Angeliki Antoniou : À la base, je crois que la relation est compliquée. Les Grecs sont les « rois » des Balkans. La Grèce est plus riche que la Macédoine ou la Bulgarie… Elle appartient à la communauté européenne, a accueilli les jeux Olympiques, se développe et fait figure de pays riche dans la région. L’Albanie, pays pauvre, a de riches voisins, dépend de ces derniers, est un réservoir de main-d’œuvre bon marché et, finalement, représente le passé de la Grèce. Les Grecs étaient auparavant dans la même situation. Ils sont allés, en tant qu’immigrés, en Allemagne, aux États-Unis, en Australie, en Belgique et, aujourd’hui, ils ne veulent plus se souvenir de la pauvreté du passé. L’Albanie est en quelque sorte le miroir de leur passé. Les Albanais envient évidemment la Grèce, riche voisine.

L. P. : C’est en quelque sorte une culpabilité réprimée de la part des Grecs ?

Angeliki Antoniou : Je pense qu’il y a trente ans les Grecs étaient également traités de manière humiliante, avec des contrôles médicaux où ils attendaient, nus. Et maintenant ils appliquent le même traitement aux autres.

L. P. : Eduart a-t-il été distribué en Grèce et a-t-il provoqué des réactions ?

Angeliki Antoniou : J’ai subi des attaques racistes. Les critiques ont été excellentes en général. Le public a bien réagi, les intellectuels aussi. Mais la droite radicale s’est déchaînée contre le film. Nous avions un site Internet, mais, en trois jours, les attaques ont été si nombreuses — dans le style « Heil Hitler ! », ou des insultes sexuelles à mon égard, ou encore « Un bon Albanais est un Albanais mort ! » — que nous avons dû le fermer, après quelque 800 attaques de ce genre.
J’ai ensuite été interviewée par un journaliste de droite qui ne l’a pas mentionné au départ. J’ai d’abord répondu aux questions, puis j’ai compris qu’il était d’extrême droite et j’ai mis fin à l’interview. Les critiques, à droite, ont été évidemment très mauvaises, mais je dois dire que cela ne m’a guère touchée.
Un journal d’extrême droite a prétendu que j’avais reçu de l’argent de la télévision et du gouvernement grecs grâce à mes accointances avec les architectes de gauche. C’était stupide. J’ai poursuivi des études de cinéma à Berlin et des études d’architecture en Grèce, mais le critique a dit le contraire. Le film est une coproduction gréco-allemande.

Christiane Passevant : Que signifie l’image de l’amandier fleuri à la fin du film ?

Angeliki Antoniou : C’est un élément symbolique, je dirai même métaphysique. Deux éléments de ce type sont importants : le loup et l’amandier. L’amandier est l’espoir de la sœur. Natacha dit à Eduart : « Depuis que tu es parti, l’amandier ne fleurit plus » et, chaque jour, elle regarde l’amandier. Lorsqu’un matin l’amandier est en fleurs, elle est convaincue que son frère va mieux. C’est comme un message. C’est un peu superstitieux et en même temps métaphysique. Le frère et la sœur sont d’une certaine manière en relation télépathique.

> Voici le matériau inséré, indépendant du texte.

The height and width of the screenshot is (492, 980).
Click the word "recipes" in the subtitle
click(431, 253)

Quand Eduart décide de confronter son acte, il se purifie et l’amandier refleurit.
Au montage, je ne savais pas si j’allais garder cette scène, je l’ai montée puis retirée, mais le chef opérateur allemand a insisté pour la garder car il pensait que la scène représentait un espoir. Alors je l’ai écouté.

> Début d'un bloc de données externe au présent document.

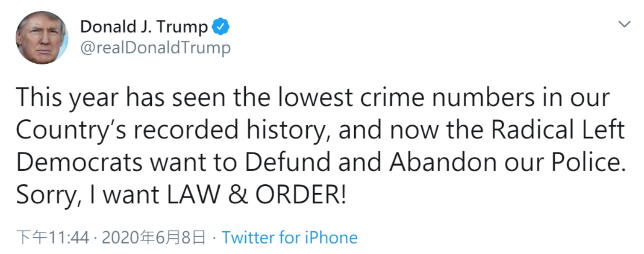Click the 2020年6月8日 date text
644x254 pixels.
[x=154, y=238]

De manière similaire, le loup — qui attaque son ami au premier passage de la frontière — n’attaque pas Eduart la seconde fois, mais le sauve de la mort en le réveillant. La volonté d’Eduart, la force de sa décision font que le loup ne l’attaque pas. Les loups n’attaquent que s’ils sentent une faiblesse. Or, quand il revient en Grèce, Eduart est physiquement faible mais très déterminé.